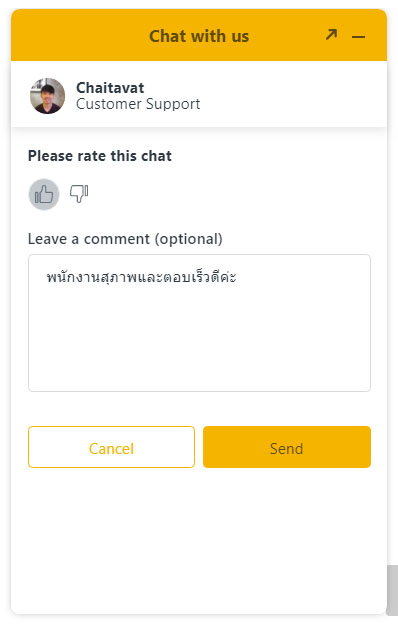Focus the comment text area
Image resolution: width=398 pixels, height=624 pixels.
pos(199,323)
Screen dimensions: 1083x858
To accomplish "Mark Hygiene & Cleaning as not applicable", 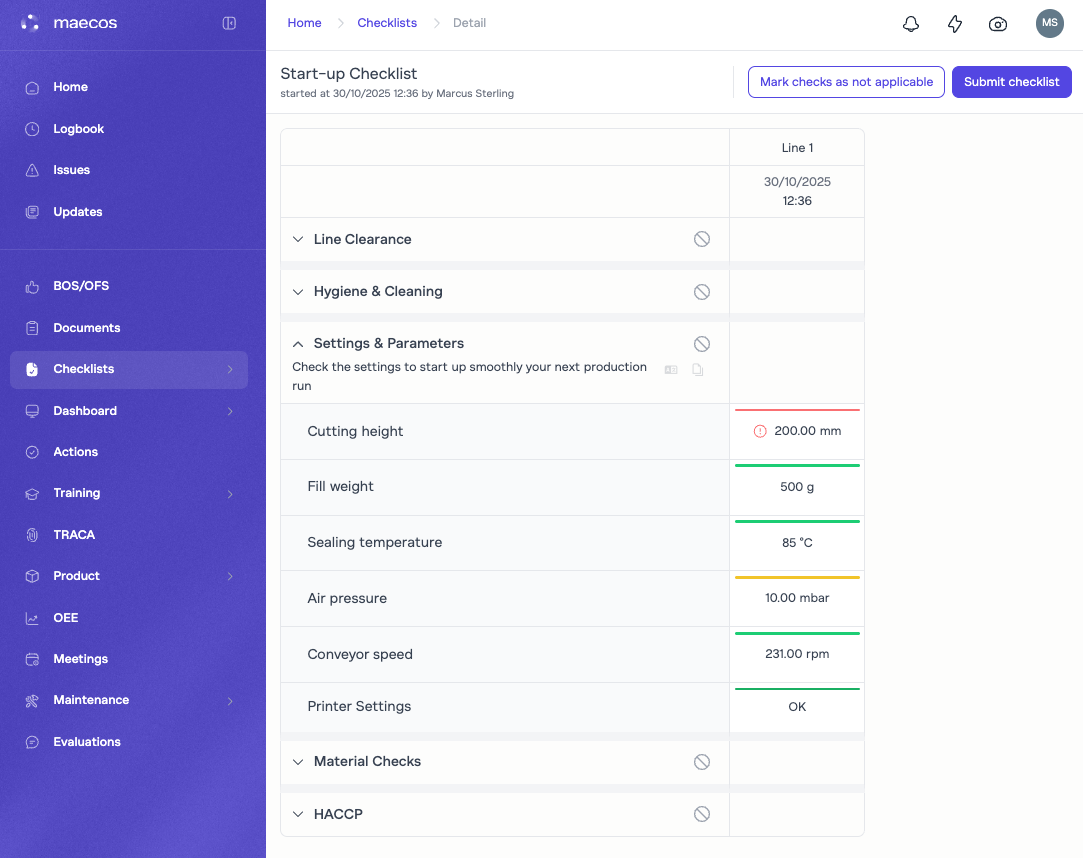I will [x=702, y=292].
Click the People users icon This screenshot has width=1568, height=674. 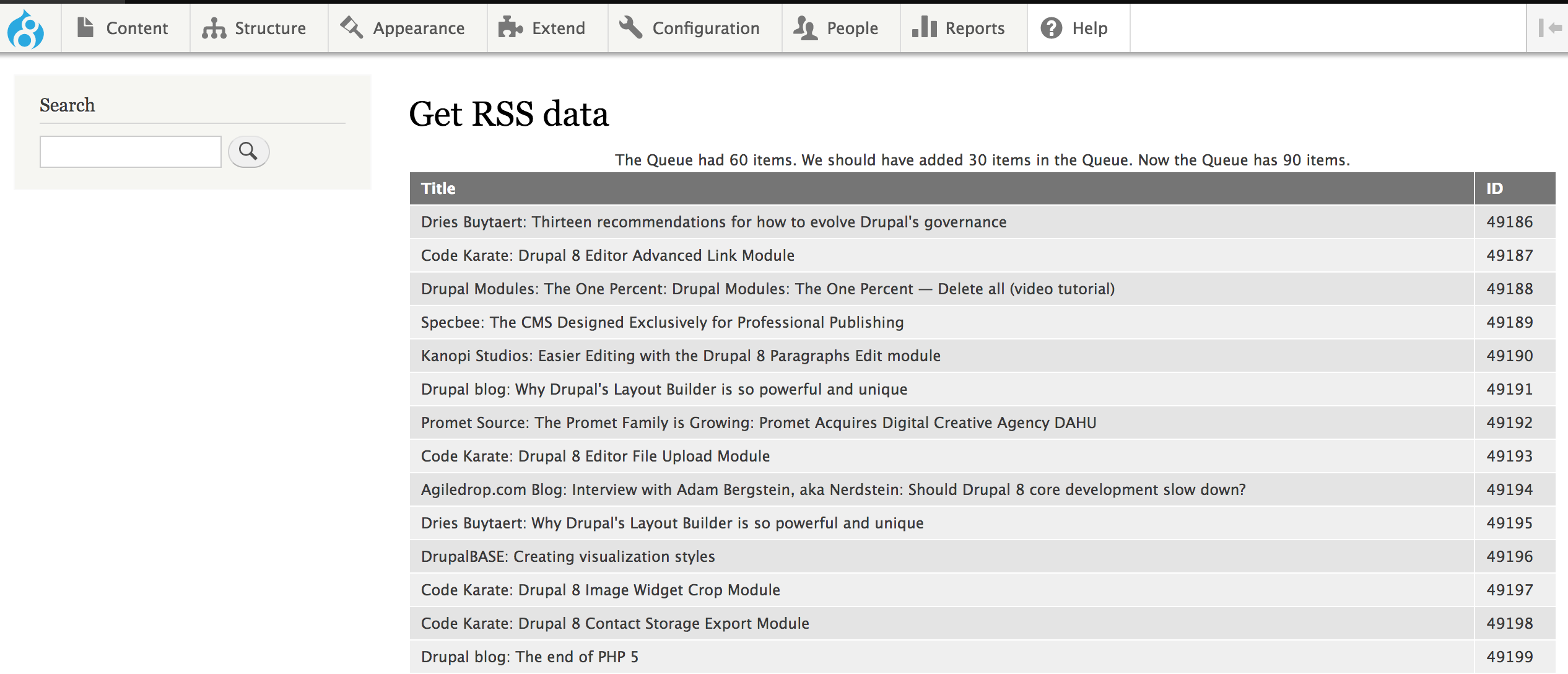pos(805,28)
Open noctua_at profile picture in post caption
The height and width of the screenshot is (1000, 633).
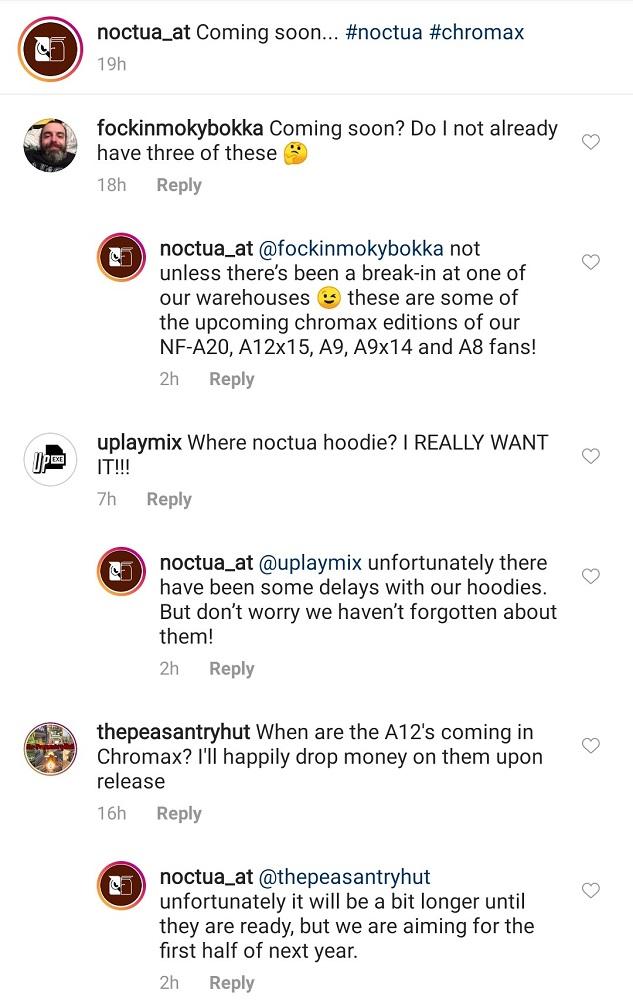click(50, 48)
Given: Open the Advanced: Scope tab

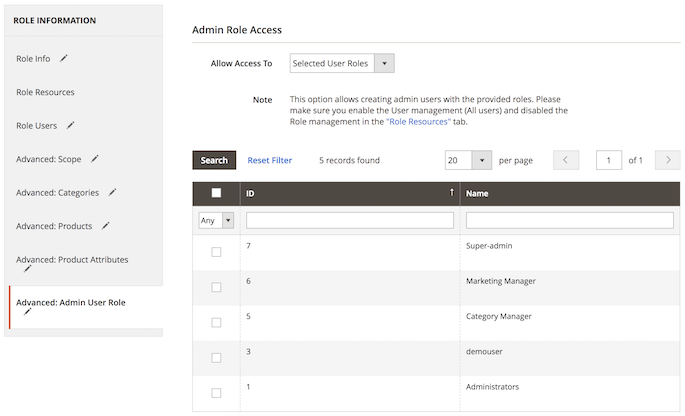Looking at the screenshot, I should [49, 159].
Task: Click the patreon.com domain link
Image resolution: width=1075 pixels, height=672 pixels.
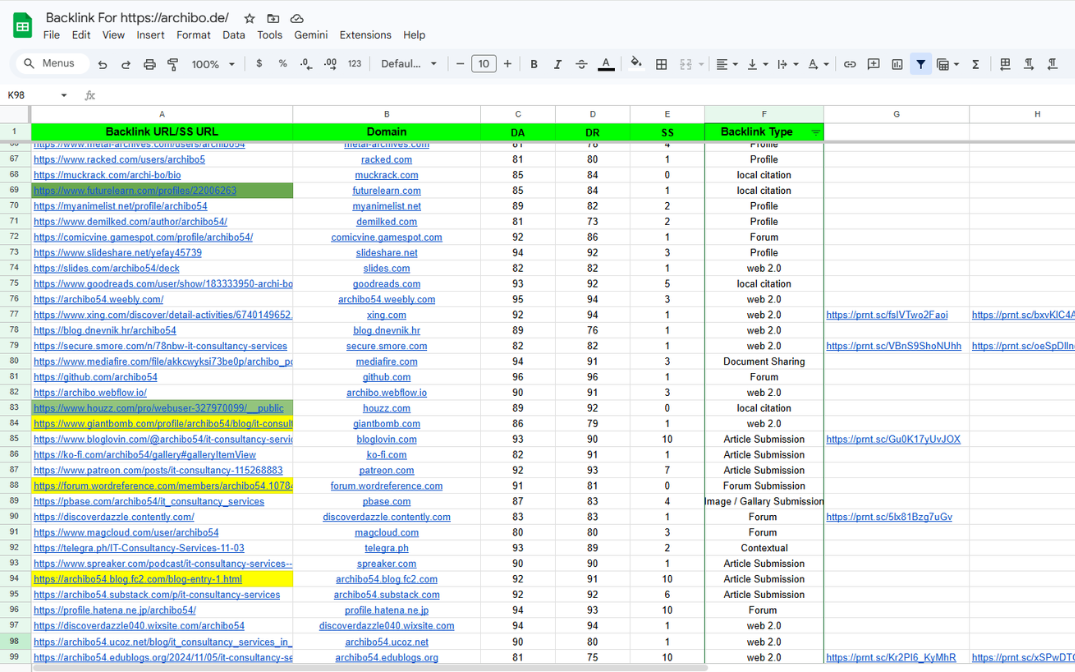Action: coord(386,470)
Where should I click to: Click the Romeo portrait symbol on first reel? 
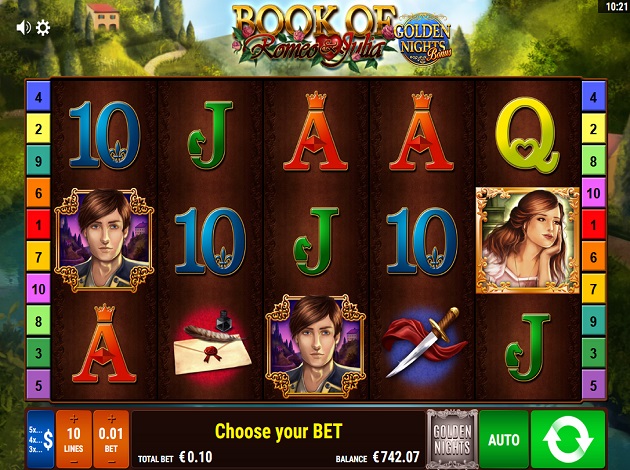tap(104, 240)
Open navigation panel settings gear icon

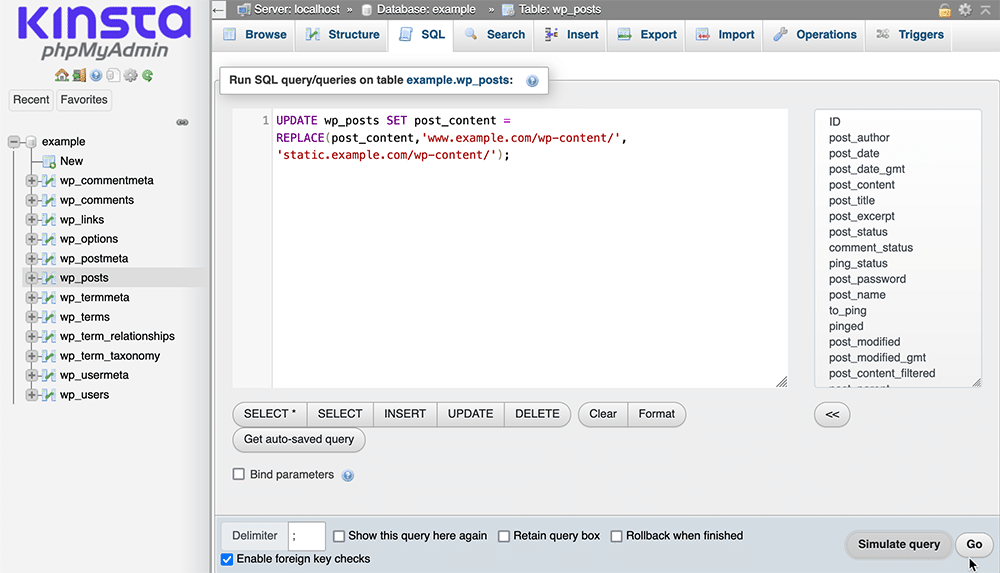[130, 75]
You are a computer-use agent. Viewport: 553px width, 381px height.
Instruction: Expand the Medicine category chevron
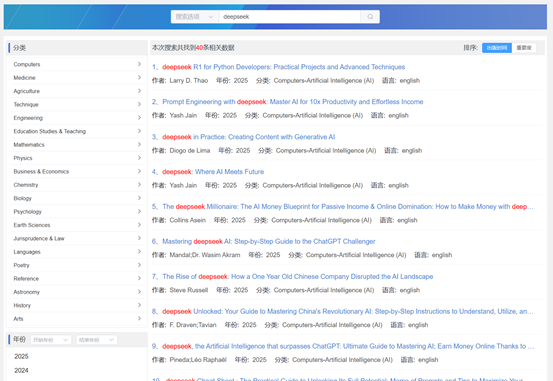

________________________

- Given task -
Turn everything from the line containing "Open navigation panel settings gear icon" down to the end of the material into a numbered list, skipping blank lines and leaving out the pictures.

- In response -
1. Open navigation panel settings gear icon
2. [130, 75]
3. You are a computer-use agent. Viewport: 553px width, 381px height.
4. Instruction: Expand the Medicine category chevron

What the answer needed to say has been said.